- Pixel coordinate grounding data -
==============================
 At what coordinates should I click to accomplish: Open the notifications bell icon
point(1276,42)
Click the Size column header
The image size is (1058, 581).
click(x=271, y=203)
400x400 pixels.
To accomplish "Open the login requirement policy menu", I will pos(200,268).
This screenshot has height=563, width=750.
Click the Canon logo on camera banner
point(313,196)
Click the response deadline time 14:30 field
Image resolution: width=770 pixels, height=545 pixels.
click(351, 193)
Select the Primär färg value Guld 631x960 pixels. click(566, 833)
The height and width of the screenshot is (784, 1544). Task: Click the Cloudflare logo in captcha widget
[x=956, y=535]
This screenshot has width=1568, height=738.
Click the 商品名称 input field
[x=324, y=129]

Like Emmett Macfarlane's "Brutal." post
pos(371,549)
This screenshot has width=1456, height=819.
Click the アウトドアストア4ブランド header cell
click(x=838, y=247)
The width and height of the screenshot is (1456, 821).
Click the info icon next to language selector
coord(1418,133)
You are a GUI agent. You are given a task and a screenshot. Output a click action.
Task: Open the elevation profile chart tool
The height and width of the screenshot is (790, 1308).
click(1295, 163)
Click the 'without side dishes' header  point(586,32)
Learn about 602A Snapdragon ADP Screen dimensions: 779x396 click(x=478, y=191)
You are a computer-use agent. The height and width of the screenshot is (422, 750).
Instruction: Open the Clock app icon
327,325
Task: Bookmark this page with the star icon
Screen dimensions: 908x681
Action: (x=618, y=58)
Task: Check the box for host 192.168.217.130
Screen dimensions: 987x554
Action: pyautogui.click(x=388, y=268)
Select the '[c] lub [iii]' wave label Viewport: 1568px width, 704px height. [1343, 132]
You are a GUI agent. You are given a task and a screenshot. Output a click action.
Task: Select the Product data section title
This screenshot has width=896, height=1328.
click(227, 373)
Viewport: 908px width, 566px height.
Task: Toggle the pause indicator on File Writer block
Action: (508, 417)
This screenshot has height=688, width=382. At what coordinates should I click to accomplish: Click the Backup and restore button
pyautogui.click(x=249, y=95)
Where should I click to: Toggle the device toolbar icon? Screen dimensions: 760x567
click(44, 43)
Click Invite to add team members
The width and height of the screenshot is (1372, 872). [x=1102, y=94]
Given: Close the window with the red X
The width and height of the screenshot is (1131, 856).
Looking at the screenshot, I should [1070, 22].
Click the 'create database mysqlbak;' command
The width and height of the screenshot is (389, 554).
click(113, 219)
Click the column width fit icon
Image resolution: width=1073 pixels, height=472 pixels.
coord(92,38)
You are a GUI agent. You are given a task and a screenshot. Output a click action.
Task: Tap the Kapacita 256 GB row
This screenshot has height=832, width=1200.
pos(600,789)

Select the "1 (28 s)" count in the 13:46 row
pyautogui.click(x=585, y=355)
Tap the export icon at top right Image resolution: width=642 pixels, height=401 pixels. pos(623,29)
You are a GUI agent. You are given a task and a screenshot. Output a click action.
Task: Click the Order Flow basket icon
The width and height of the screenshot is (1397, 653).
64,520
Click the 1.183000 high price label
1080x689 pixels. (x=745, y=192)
==============================
- Task item -
Set down the entries above again, word for word.

- The answer -
 At what coordinates should I click to accomplish: Open the notifications bell icon
point(1276,42)
Click the Size column header
The image size is (1058, 581).
click(x=271, y=203)
400x400 pixels.
To accomplish "Open the login requirement policy menu", I will pos(200,268).
This screenshot has height=563, width=750.
Click the Canon logo on camera banner
point(313,196)
Click the response deadline time 14:30 field
Image resolution: width=770 pixels, height=545 pixels.
click(351, 193)
Select the Primär färg value Guld 631x960 pixels. click(566, 833)
The height and width of the screenshot is (784, 1544). Task: Click the Cloudflare logo in captcha widget
[x=956, y=535]
This screenshot has width=1568, height=738.
Click the 商品名称 input field
[x=324, y=129]

Like Emmett Macfarlane's "Brutal." post
pos(371,549)
This screenshot has width=1456, height=819.
Click the アウトドアストア4ブランド header cell
click(x=838, y=247)
The width and height of the screenshot is (1456, 821).
Click the info icon next to language selector
coord(1418,133)
You are a GUI agent. You are given a task and a screenshot. Output a click action.
Task: Open the elevation profile chart tool
The height and width of the screenshot is (790, 1308).
click(1295, 163)
Click the 'without side dishes' header  point(586,32)
Learn about 602A Snapdragon ADP Screen dimensions: 779x396 click(x=478, y=191)
You are a computer-use agent. The height and width of the screenshot is (422, 750).
Instruction: Open the Clock app icon
327,325
Task: Bookmark this page with the star icon
Screen dimensions: 908x681
Action: (x=618, y=58)
Task: Check the box for host 192.168.217.130
Screen dimensions: 987x554
Action: pyautogui.click(x=388, y=268)
Select the '[c] lub [iii]' wave label Viewport: 1568px width, 704px height. [1343, 132]
You are a GUI agent. You are given a task and a screenshot. Output a click action.
Task: Select the Product data section title
This screenshot has width=896, height=1328.
click(227, 373)
Viewport: 908px width, 566px height.
Task: Toggle the pause indicator on File Writer block
Action: (508, 417)
This screenshot has height=688, width=382. At what coordinates should I click to accomplish: Click the Backup and restore button
pyautogui.click(x=249, y=95)
Where should I click to: Toggle the device toolbar icon? Screen dimensions: 760x567
click(44, 43)
Click Invite to add team members
The width and height of the screenshot is (1372, 872). [x=1102, y=94]
Given: Close the window with the red X
The width and height of the screenshot is (1131, 856).
Looking at the screenshot, I should [1070, 22].
Click the 'create database mysqlbak;' command
The width and height of the screenshot is (389, 554).
click(113, 219)
Click the column width fit icon
Image resolution: width=1073 pixels, height=472 pixels.
coord(92,38)
You are a GUI agent. You are given a task and a screenshot. Output a click action.
Task: Tap the Kapacita 256 GB row
This screenshot has height=832, width=1200.
pos(600,789)

Select the "1 (28 s)" count in the 13:46 row
pyautogui.click(x=585, y=355)
Tap the export icon at top right Image resolution: width=642 pixels, height=401 pixels. pos(623,29)
You are a GUI agent. You are given a task and a screenshot. Output a click action.
Task: Click the Order Flow basket icon
The width and height of the screenshot is (1397, 653).
64,520
Click the 1.183000 high price label
1080x689 pixels. (x=745, y=192)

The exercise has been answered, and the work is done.